El Milagro de la Fuente de Jericó y el Desengaño de los Gentiles



Refiere Josefo en su historia de la guerra de los judíos que había en Jericó una bella copiosa fuente, la cual tenía su origen cerca de aquella ciudad antigua que Jesús, hijo de Navé, caudillo del pueblo hebreo, tomó la primera cuando con su ejército derrotó la tierra de los cananeos. 

Sus aguas eran tan dañinas que esterilizaban los campos por donde pasaban, dejándolos incapaces de vestirse de verdor y enriquecerse con frutos. Este daño también afectaba a las mujeres, pues las que estaban embarazadas y bebían de ellas malograban a sus hijos, quedando tan embotadas y obstruidas que no lograban sus deseados partos. Y, por último, esta fuente, en la mayoría de los años, era causa de gravísimas enfermedades, y en algunos declarada peste.

En una ocasión llegó a Jericó el profeta Eliseo, y agradecido al buen hospedaje que le hicieron los habitantes, tomó por su cuenta remediar los daños de la fuente, para que no solo ellos, sino todos los de aquella región por donde corriera, quedaran felices al gozar de sus aguas cristalinas. Puso sobre ellas un poco de sal, ofreciéndoselas a Dios en sacrificio, levantando las manos al cielo, y con fe viva les mandó que se suavizaran de allí en adelante y no fueran dañinas. Oyeron el mandato, venerado por la fe, los impulsos; quedaron dulces, corrieron saludables, fertilizaron los campos, dieron salud a los enfermos, y al beber de ellas las mujeres aseguraron partos felices. Con estos fieles rendimientos del elemento cristalino fue alabado Dios en su profeta, y alcanzó este nuevo crédito de la fe divina, junto con los aplausos de tan maravillosa obra.
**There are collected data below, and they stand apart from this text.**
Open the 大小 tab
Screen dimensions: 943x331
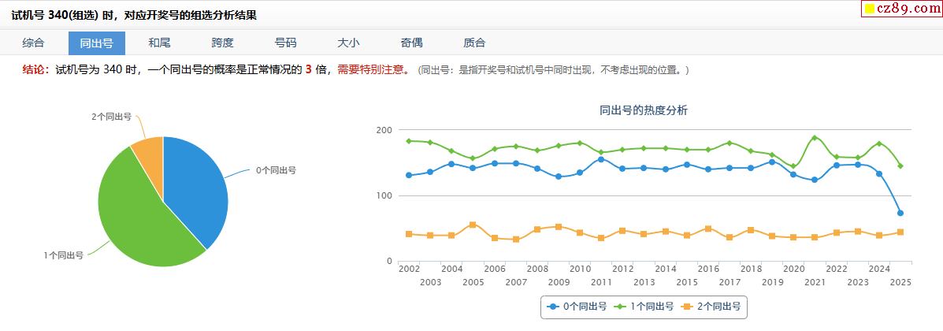[x=348, y=43]
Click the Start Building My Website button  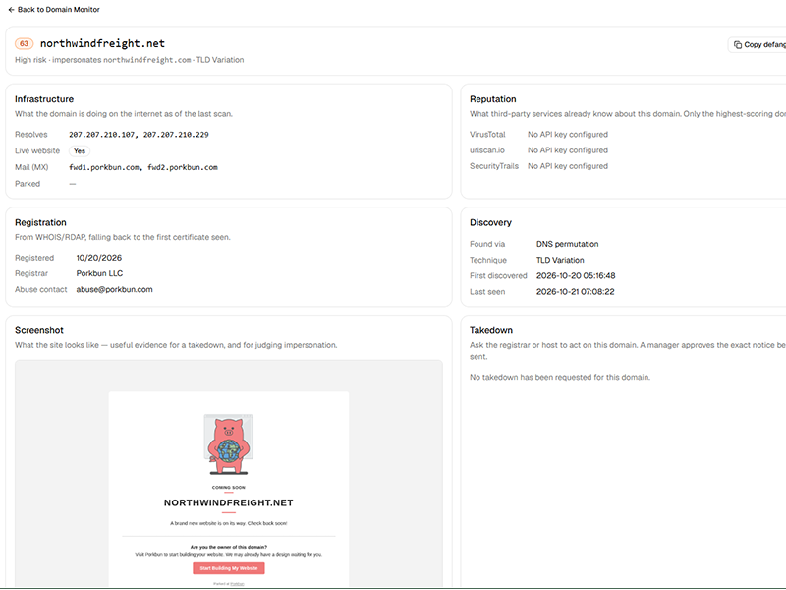pos(229,568)
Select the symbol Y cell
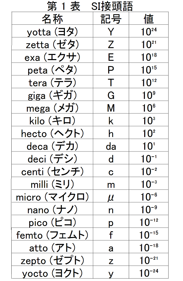The width and height of the screenshot is (183, 281). 111,31
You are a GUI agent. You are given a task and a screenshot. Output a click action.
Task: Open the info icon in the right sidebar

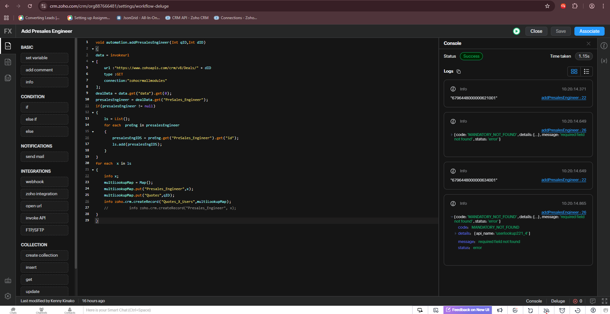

No los tuvo menos asegurados contra los gentiles en otra ocasión que refiere Eusebio Cesáreo, contando una maravilla eclesiástica muy de nuestro propósito. Dice que en Cesarea de Filipo había un monte llamado Panio, cuyo soberbio peso hacia sudar un valle, y de él se originaba un hermoso río, que es el Jordán, tan conocido como celebrado. Este principio de aguas tenía sus altares la gentilidad supersticiosa, sobre los cuales ofrecían sus sacrificios en los días más solemnes. Era tal el engaño del demonio que hacía creer a los miserables gentiles que el cielo aceptaba sus víctimas, y esto porque aparentemente, al caer sobre los cristales, las iba levantando en alto, hasta que las perdían de vista, con lo cual se persuadían que desde el Jordán volaban a la gloria.

En las aguas se fraguaba esta mentira contra la fe católica, pero las veremos pronto sirviendo de espejo cristalino, donde para su crédito se logró el desengaño. Acertó —dice Eusebio— a llegar y pasar por esta región San Asterio Mártir. Supo del error en que estaban y, deseando sacarlos de él por los mismos medios, se fue al río con los gentiles en un día solemne, para ver cómo ofrecían sus sacrificios sobre los cristales. Sucedió lo mismo que otras veces: cuando los idólatras estaban absortos viendo caminar al cielo sus víctimas, ya que lo habían creído y las daban por recibidas de los dioses, mandó Asterio a las aguas descubrir aquel engaño del demonio, y de repente las vieron a todas flotar sobre ellas, permaneciendo mucho tiempo sin hundirse en lo profundo, para que el testimonio fuera más claro. Reconocieron los gentiles que habían estado ciegos en su idolatría; trataron de recibir la fe católica y, con San Gregorio, consiguieron con éxito la recepción del bautismo, siendo Asterio el ministro, y el maestro que les enseñó las verdades cristianas. Después de haberlas alcanzado —mediante las aguas— tan gloriosos méritos, presidió el acto el arzobispo Gregencio, asistido de otros muchos obispos, los cuales representaban las razones y fundamentos de la fe católica.